Hay algo oscuro que nuestro cerebro no acaba de aceptar en el asesinato de dos niñas. Quizá la bestia que aún habita en la cabeza de esa especie maravillosa y atroz que somos puede controlar más o menos sus instintos (a eso le llamamos civilización) y también puede comprender la violencia para defender la gruta en la que duermes, el pan, el territorio… sin embargo, lo que no puede es comprender el asesinato de los hijos propios a manos propias como arma para hacerle daño a una mujer. Algo se niega, se cierra en banda en nuestro interior.

La maldad más cruda es un misterio que nos inunda de perplejidad cada vez que la miramos a los ojos. Deja en la conciencia colectiva y en cada mirada particular un estupefacto brillo en forma de interrogación. Buscamos explicaciones, hablamos de enfermedades. No nos gusta ver que a veces no hay nada más duro que el corazón del hombre, nada más inexplicable, nada más absurdo. Nada más débil. Nos hiere esa claridad. Solo acertamos a intuir una monstruosa soberbia solapada en un asesino de estas características, una profunda intención dominadora posiblemente frustrada que arrasa con todo, incluidos sus propios hijos y quizá su propia vida.

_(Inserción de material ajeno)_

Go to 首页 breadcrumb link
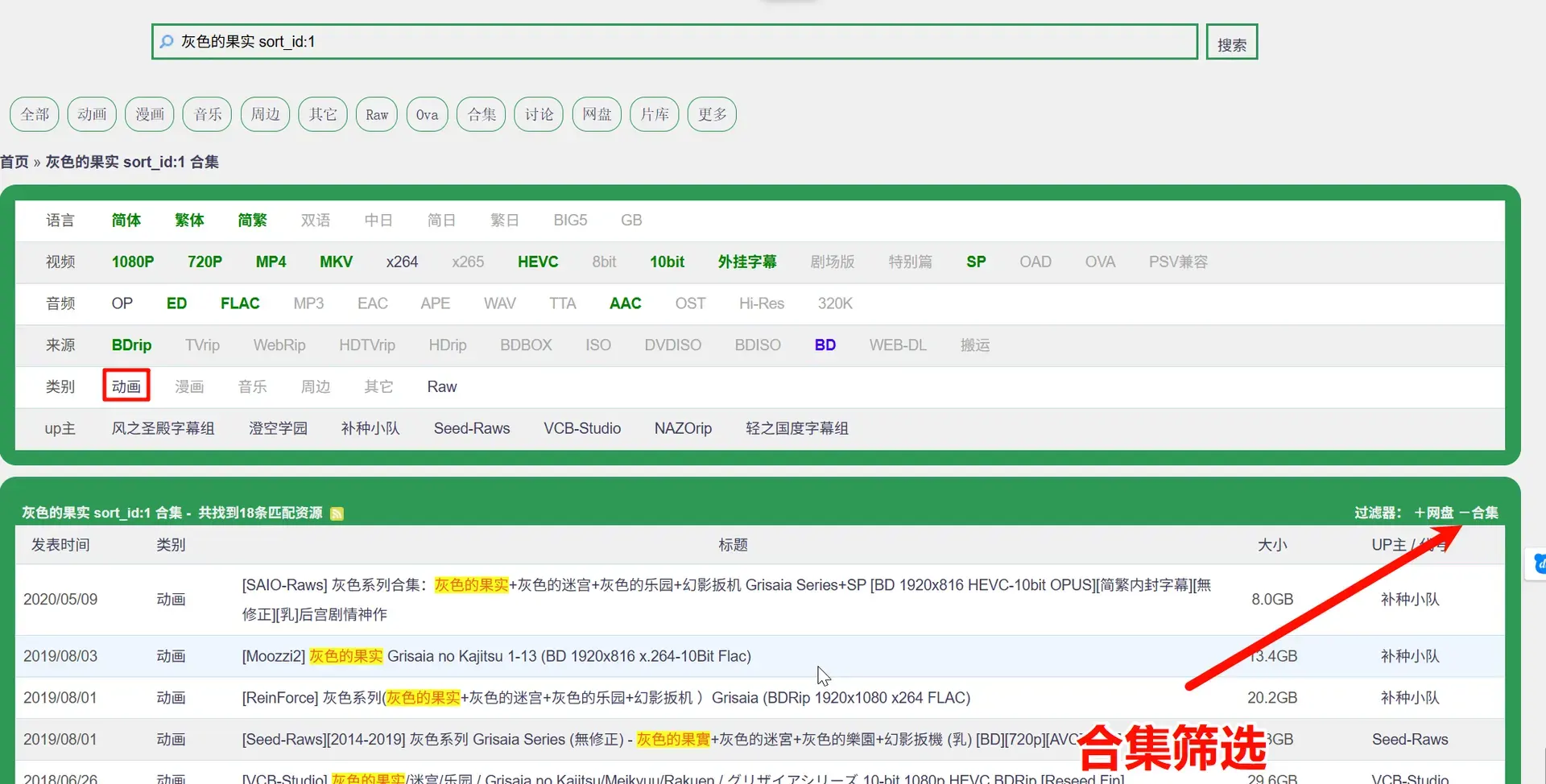 [x=14, y=162]
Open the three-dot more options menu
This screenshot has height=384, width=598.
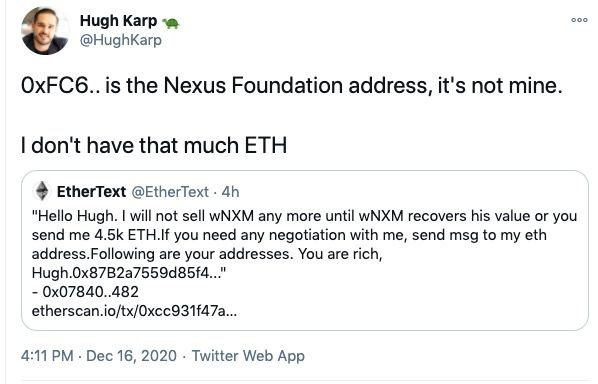(579, 20)
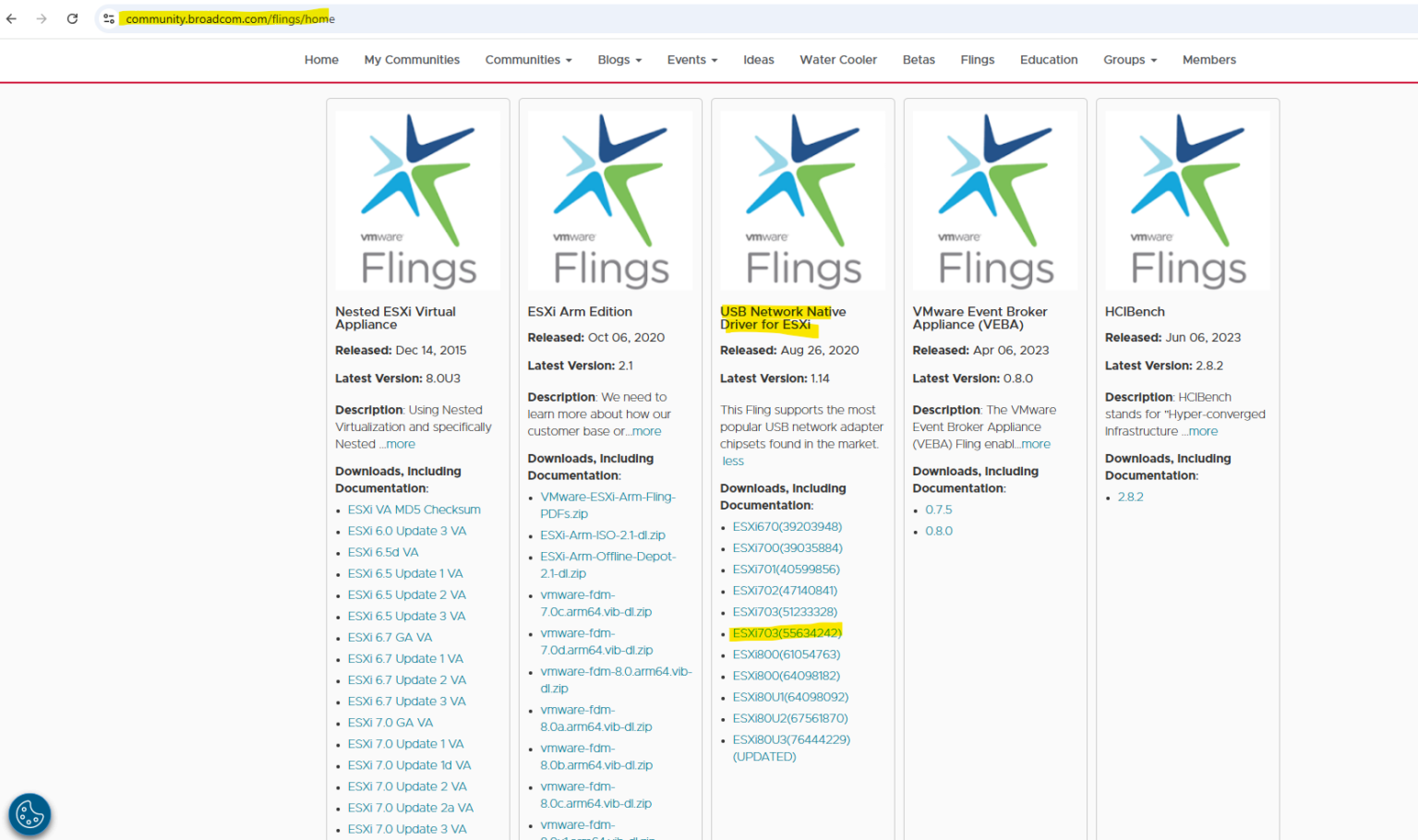Screen dimensions: 1418x840
Task: Click the browser address bar
Action: pos(554,18)
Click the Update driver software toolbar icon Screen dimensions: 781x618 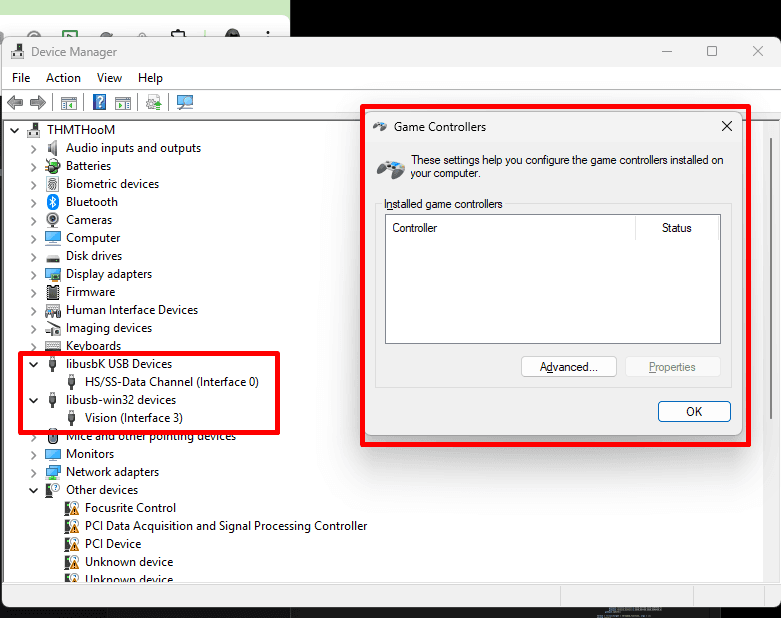(x=154, y=102)
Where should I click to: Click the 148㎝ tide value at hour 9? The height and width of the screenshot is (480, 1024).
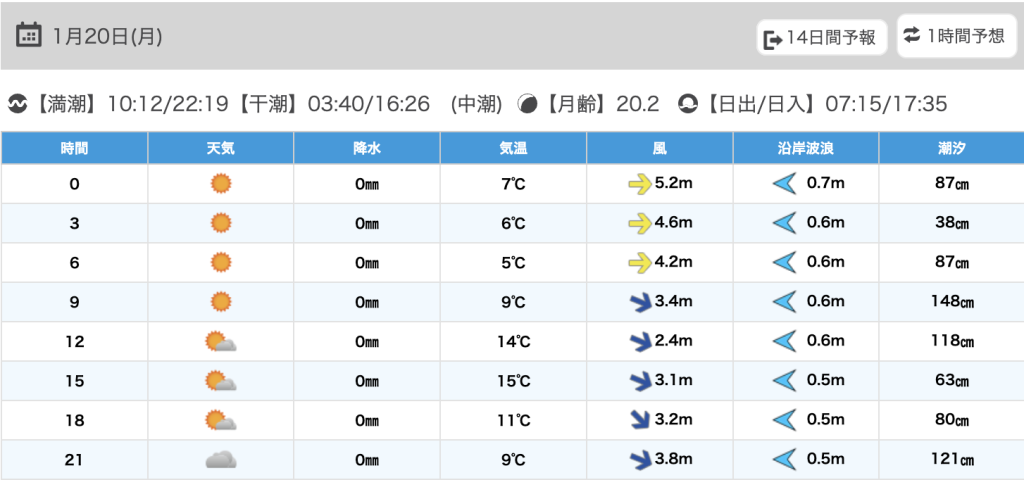(x=951, y=302)
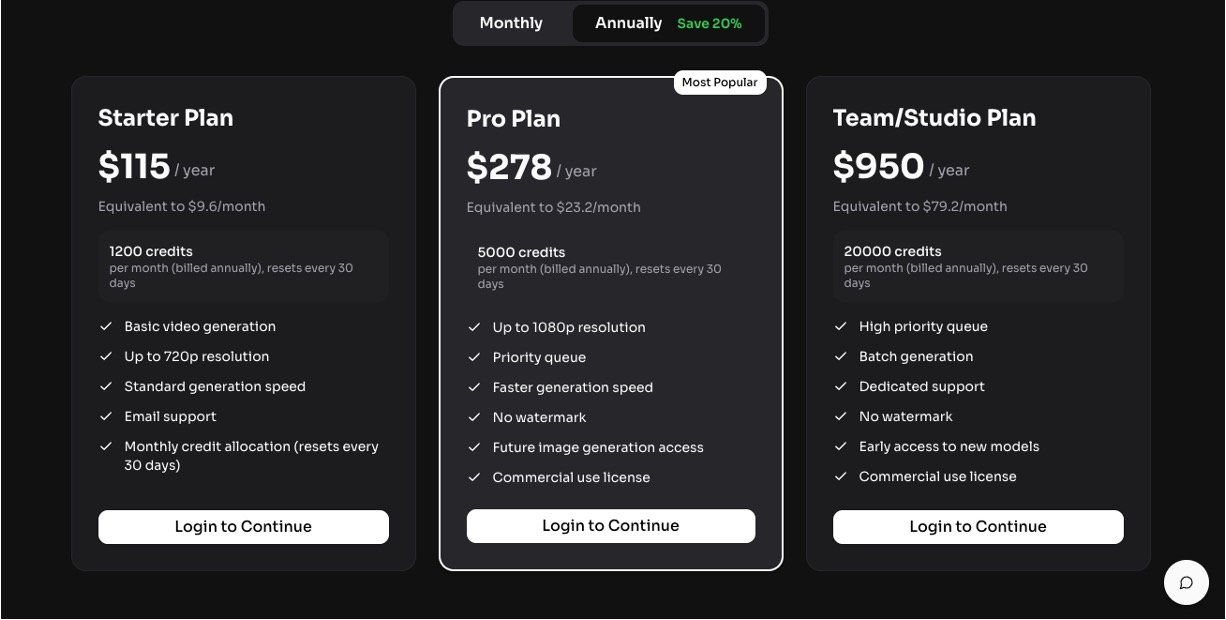Click checkmark icon next to Priority queue
The height and width of the screenshot is (620, 1226).
coord(474,358)
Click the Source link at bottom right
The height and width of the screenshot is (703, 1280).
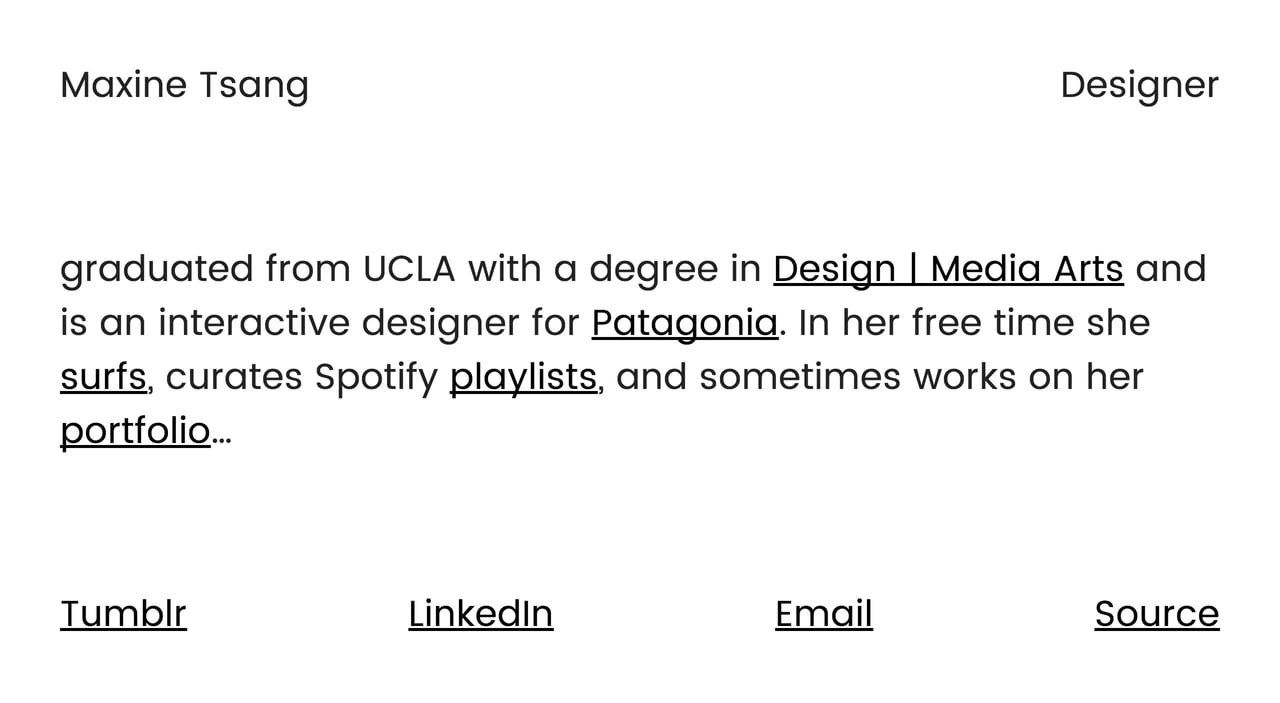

Cuando ni la inteligencia ni la memoria ni la voluntad son capaces de frenar a un hombre, es ridículo pensar que lo harán el amor o la ternura. Da miedo saberse de una especie capaz de algo así, dan miedo los demás. No hay justicia posible que satisfaga nuestra rabia y nuestra tristeza y vuelva a poner en pie la idea más o menos difusa que casi todos tenemos de justicia. No hay reparación para la muerte de esas niñas ni para la vida que le resta a la madre. Ojalá sea verdad y exista el infierno. Pero, sobre todo, ojalá haya un cielo para todos los niños muertos, un lugar donde por fin esa fragilidad pueda estar a salvo.